[[ Extract provided open ]]

Scenario 3: Complex Multi-Condition Filter

-- Filter: {"authors": ["pubkey1"], "kinds": [1, 0], "#p": ["target"], "since": 1234567890}
-- Extremely complex with multiple UNIONs and tag JOINs

WITH regular_results AS (
    SELECT DISTINCT r.*
    FROM events_regular r
    JOIN tags_regular tr ON r.id = tr.event_id
    WHERE r.pubkey = 'pubkey1'
      AND r.kind = 1
      AND r.created_at >= 1234567890
      AND tr.name = 'p' AND tr.value = 'target'
),
replaceable_results AS (
    SELECT DISTINCT rp.*
    FROM events_replaceable rp  
    JOIN tags_replaceable trp ON (rp.pubkey, rp.kind) = (trp.event_pubkey, trp.event_kind)
    WHERE rp.pubkey = 'pubkey1'
      AND rp.kind = 0
      AND rp.created_at >= 1234567890
      AND trp.name = 'p' AND trp.value = 'target'
)
SELECT * FROM regular_results
UNION ALL
SELECT * FROM replaceable_results
ORDER BY created_at DESC, id ASC
LIMIT ?;

Implementation Burden Analysis

Single Table Approach

// Simple - one query builder function
char* build_filter_query(cJSON* filters) {
    // Build single SELECT with WHERE conditions
    // Single ORDER BY and LIMIT
    // One execution path
}

Multi-Table Approach

// Complex - requires routing and union logic  
char* build_multi_table_query(cJSON* filters) {
    // 1. Analyze kinds to determine which tables to query
    // 2. Split filters per table type
    // 3. Build separate queries for each table
    // 4. Union results with complex ORDER BY
    // 5. Handle LIMIT across UNION (tricky!)

[[ Extract provided closed ]]
[[ Stored data open ]]

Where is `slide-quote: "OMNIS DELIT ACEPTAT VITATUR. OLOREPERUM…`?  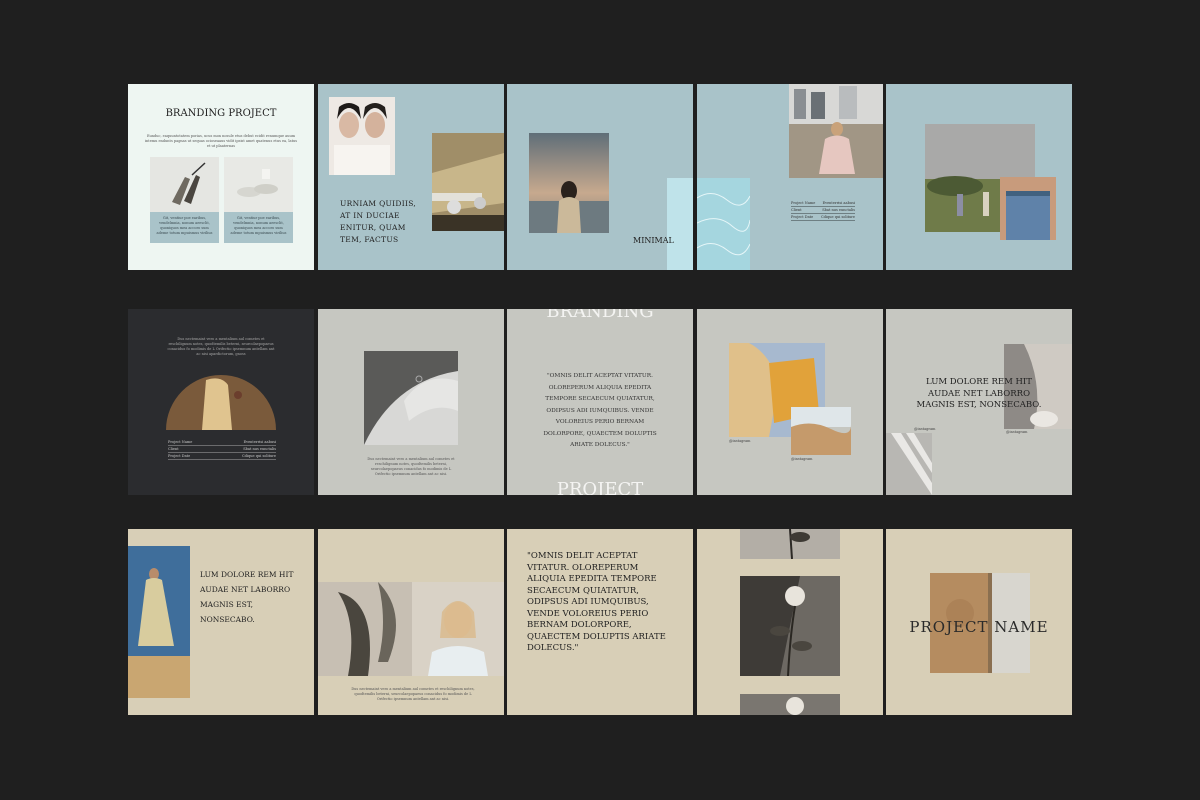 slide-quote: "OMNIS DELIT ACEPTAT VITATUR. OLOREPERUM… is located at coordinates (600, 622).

[[ Stored data closed ]]

**Task description:**
Continue the text on single-table versus multi-table query building from the point where it stops. The material plays no part in what comes next.

**Written reply:**
}

typedef struct {
    bool needs_regular;
    bool needs_replaceable; 
    bool needs_ephemeral;
    bool needs_addressable;
    cJSON* regular_filter;
    cJSON* replaceable_filter;
    cJSON* ephemeral_filter;
    cJSON* addressable_filter;
} filter_routing_t;

Query Routing Complexity

For each REQ filter, we must:

  1. Analyze kinds → Determine which tables to query
  2. Split filters → Create per-table filter conditions
  3. Handle tag filters → Different tag table references per event type
  4. Union results → Merge with proper ordering
  5. Apply LIMIT → Complex with UNION queries

Performance Implications

Single Table Advantages:

  • Single query execution
  • One index strategy
  • Simple LIMIT handling
  • Unified ORDER BY
  • No UNION overhead

Multi-Table Disadvantages:

  • Multiple query executions
  • UNION sorting overhead
  • Complex LIMIT application
  • Index fragmentation across tables
  • Result set merging complexity

Specific REQ Filter Challenges

1. LIMIT Handling with UNION

-- WRONG: Limit applies to each subquery
(SELECT * FROM events_regular WHERE ... LIMIT 100)
UNION ALL  
(SELECT * FROM events_replaceable WHERE ... LIMIT 100)
-- Could return 200 events!

-- CORRECT: Limit applies to final result
SELECT * FROM (
    SELECT * FROM events_regular WHERE ...
    UNION ALL
    SELECT * FROM events_replaceable WHERE ...
    ORDER BY created_at DESC, id ASC
) LIMIT 100;
-- But this sorts ALL results before limiting!

2. Tag Filter Complexity

Each event type needs different tag table joins:

  • events_regulartags_regular
  • events_replaceabletags_replaceable (with composite key)
  • events_addressabletags_addressable (with composite key)
  • events_ephemeraltags_ephemeral

3. Subscription State Management

With multiple tables, subscription state becomes complex:

  • Which tables does this subscription monitor?
  • How to efficiently check new events across tables?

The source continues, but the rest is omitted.